Macchina-da-scrivere-giovani-poeti
Giovani Poeti

Giovani poeti: Giovanni Simone Orecchio | L’Altrove

Tra i giovani poeti non potevamo non annoverare anche lui: Giovanni Simone Orecchio.

Poeta dalle parole potentissime, Giovanni ha ventitré anni ed è siciliano. Ha già pubblicato la sua prima raccolta dal titolo Storie Oscene per l’editore Gonzo.

Ma ora lasciamo che si presenti a voi.

Grazie, Giovanni. Perché hai iniziato a scrivere poesie?

Non ricordo bene il motivo. Ho cominciato a circa dieci anni. Amavo, come ora o più di ora, il mare in tutte le sue forme. Ricordo che uno dei primi componimenti nacque proprio perché a un certo punto sentii il desiderio di descrivere il mare.
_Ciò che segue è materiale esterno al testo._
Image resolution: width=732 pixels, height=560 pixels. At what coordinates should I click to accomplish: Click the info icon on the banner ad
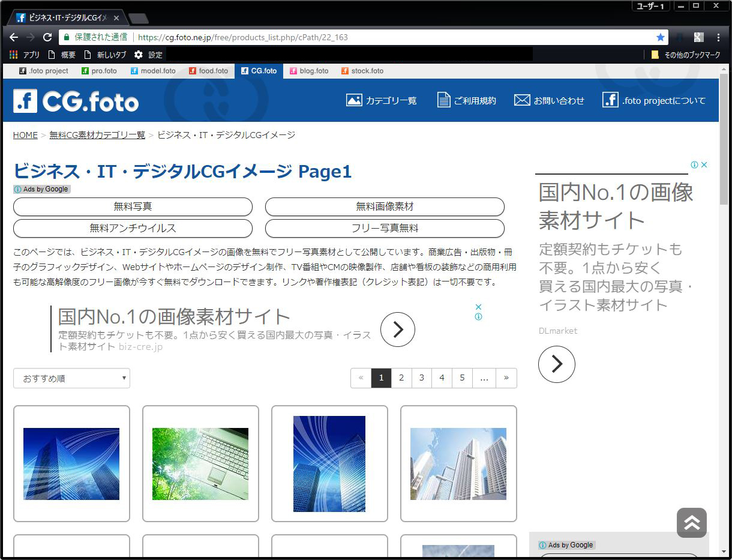click(478, 316)
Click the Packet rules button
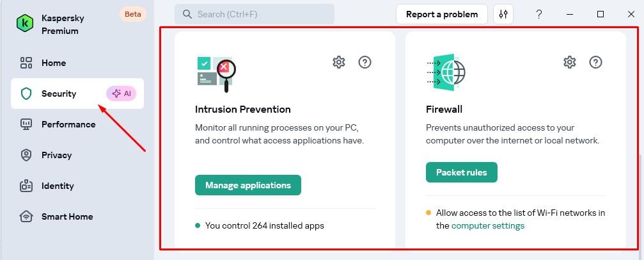This screenshot has height=260, width=644. click(x=461, y=172)
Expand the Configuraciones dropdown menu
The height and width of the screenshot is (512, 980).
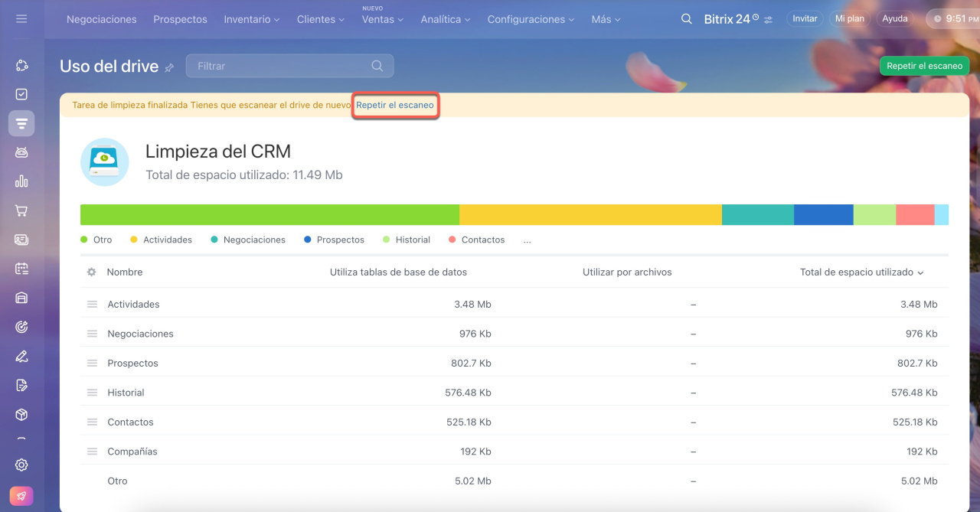coord(531,19)
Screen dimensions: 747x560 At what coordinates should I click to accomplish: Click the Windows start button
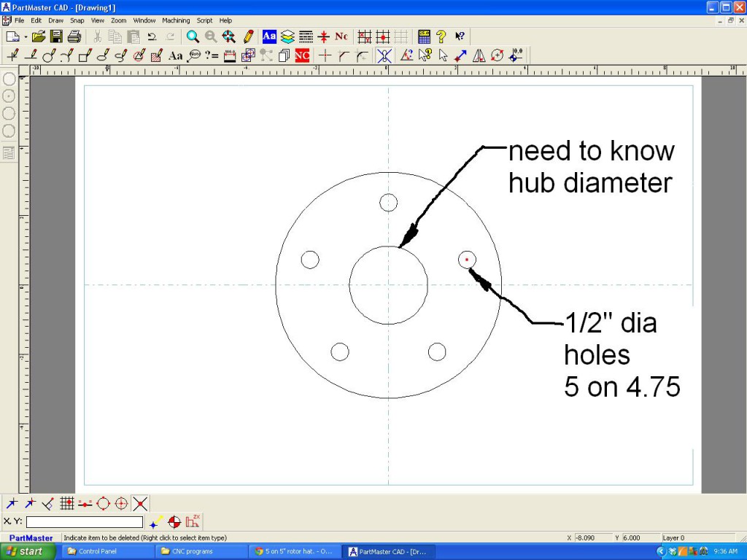pos(28,551)
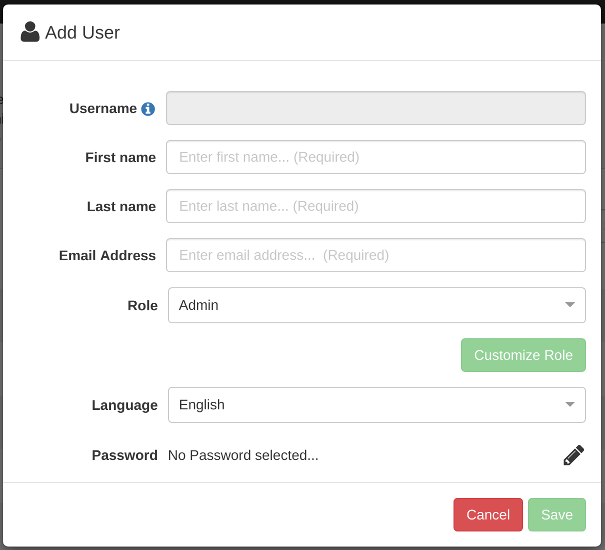Open the Role dropdown showing Admin
Viewport: 605px width, 550px height.
click(376, 305)
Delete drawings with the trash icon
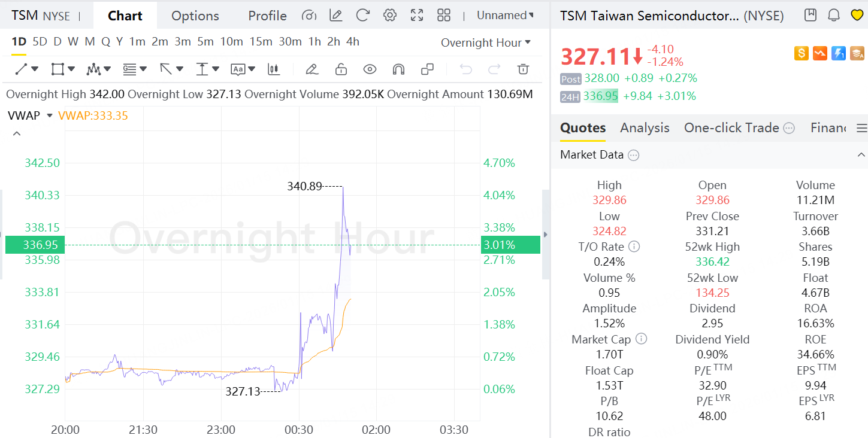The width and height of the screenshot is (868, 438). point(523,69)
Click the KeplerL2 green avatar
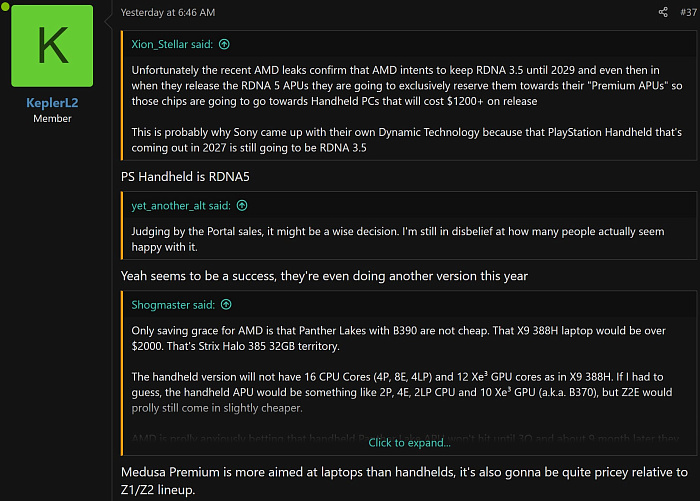 point(52,46)
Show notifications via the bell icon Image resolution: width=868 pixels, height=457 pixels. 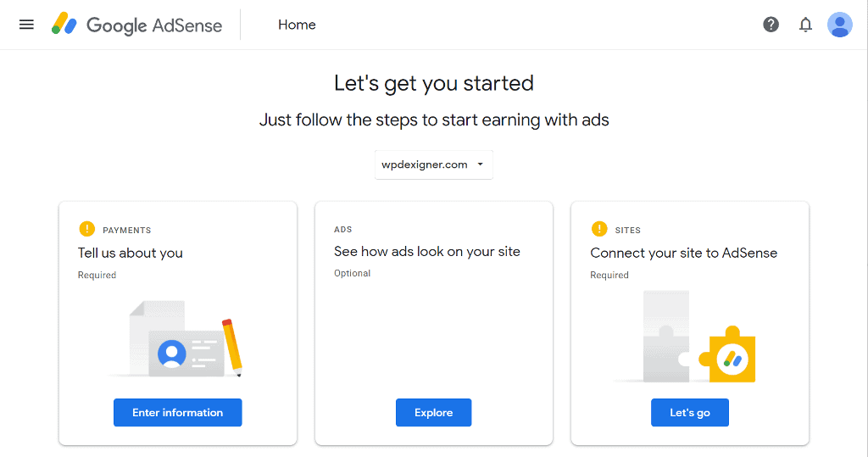[x=805, y=25]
Era un componimento molto descrittivo e semplice…forse c’erano dei gabbiani anche, addirittura in rima. Ero anche incazzato.

Cos’è per te la poesia?

Può essere infinite cose, immagini, sentimenti. Prima di tutto è una necessità, almeno per me. Scriverò finché avrò vita.
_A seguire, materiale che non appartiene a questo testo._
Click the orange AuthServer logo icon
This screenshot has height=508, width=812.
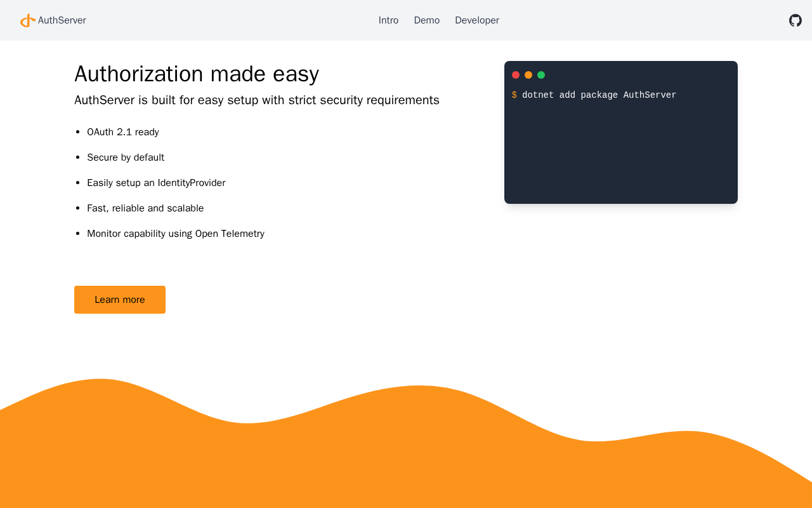[x=27, y=20]
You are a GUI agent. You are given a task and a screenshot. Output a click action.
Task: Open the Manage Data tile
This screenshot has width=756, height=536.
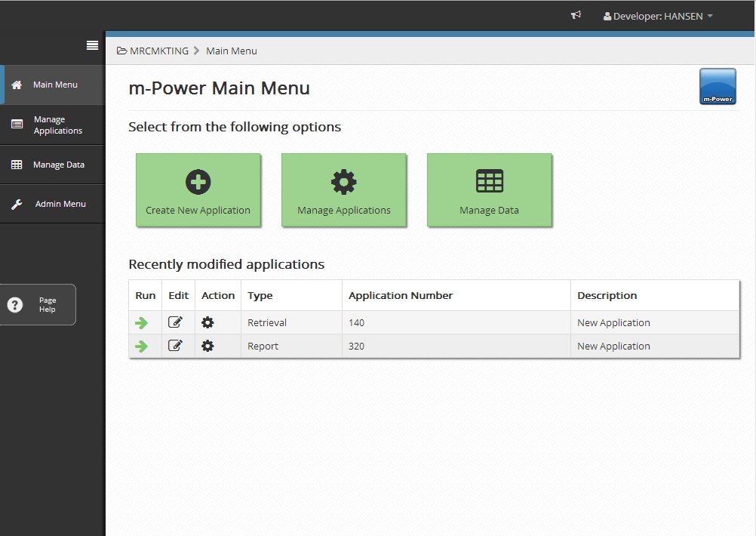[489, 189]
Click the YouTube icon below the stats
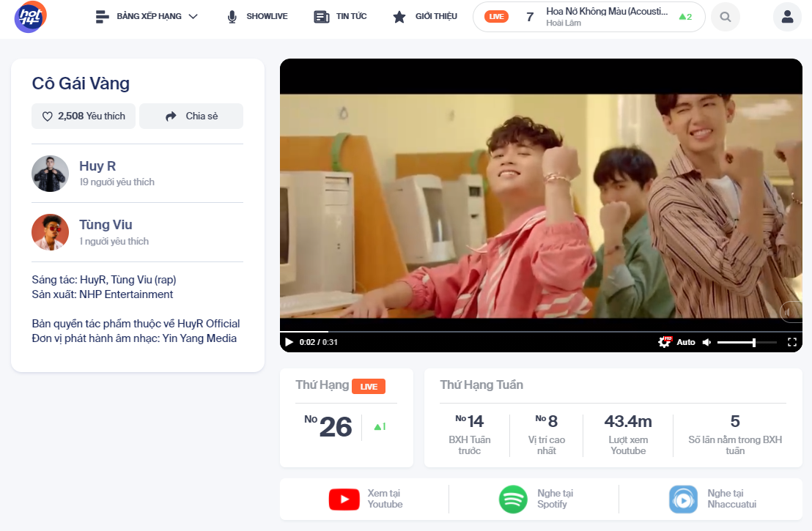The width and height of the screenshot is (812, 531). pyautogui.click(x=343, y=499)
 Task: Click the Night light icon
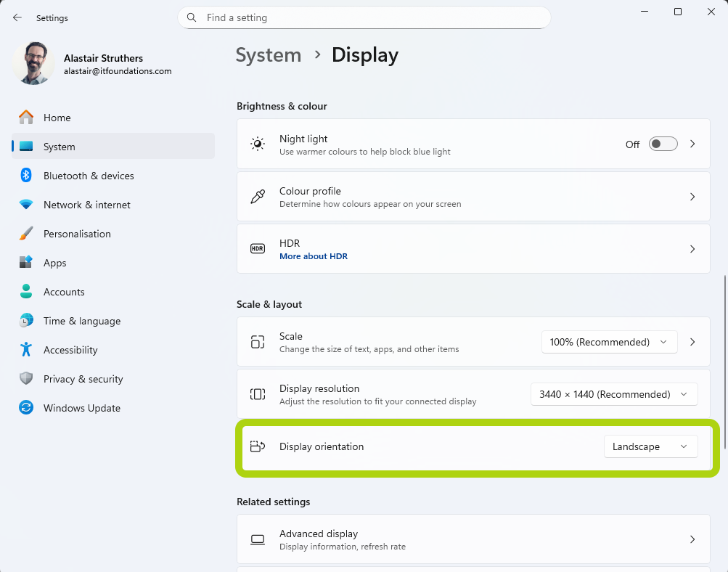(257, 144)
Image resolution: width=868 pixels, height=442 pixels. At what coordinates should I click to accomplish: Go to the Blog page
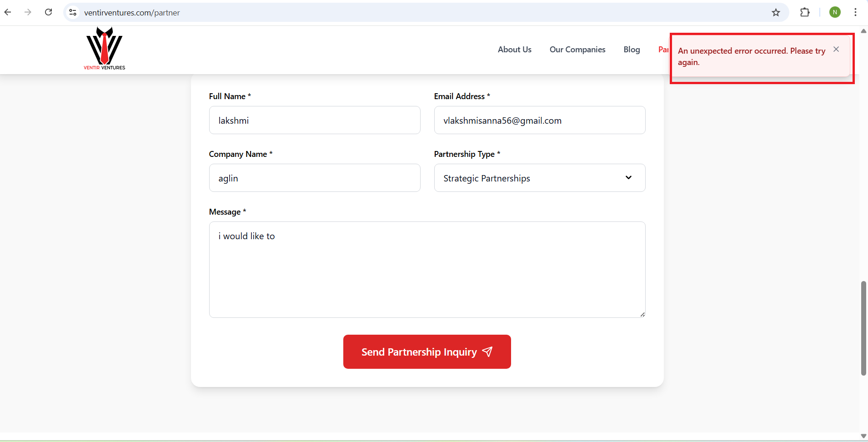click(632, 50)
Non è la prima volta che mi si pone questa domanda, infatti l’ho già paragonata sostanzialmente a tre cose:

rimuovere una spina dalla carne; cercare cibo, avere fame di qualcosa (probabilmente carne o voglia di fichi freddi), o sete; defecare. L’ultima -essendo più sordida e chiara- è ovviamente la più accurata.

Che definizione daresti, invece, alla tua di poesia?
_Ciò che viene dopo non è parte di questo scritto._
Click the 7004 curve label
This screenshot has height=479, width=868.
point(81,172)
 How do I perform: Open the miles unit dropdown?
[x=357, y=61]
Versi liberi, onirici, sperimentali, bucolici, comici, versi oscuri, osceni e d’amore.

Cambio sempre, e la mia scrittura con me. Ho pubblicato una raccolta di racconti pulp e poesia (Storie Oscene, Gonzo Editore), ora sto cercando di pubblicare una raccolta di racconti distopici. Mentre il prossimo libro sarà, probabilmente e paradossalmente, fantastico (fantastico nell’accezione stilistica del termine, non qualitativa, quello non saprei)

Secondo te, quale caratteristica deve avere una persona per essere considerata poeta?

Difficile. Le ossa di Leopardi sono secche.

Sentirsi tale, dentro. Amare l’atto di scrivere.

Avere una buona anima, un’anima “adatta” (di questo si potrebbe parlare per ore).

Preferire solitamente la compagnia degli animali e degli alberi a quella degli umani.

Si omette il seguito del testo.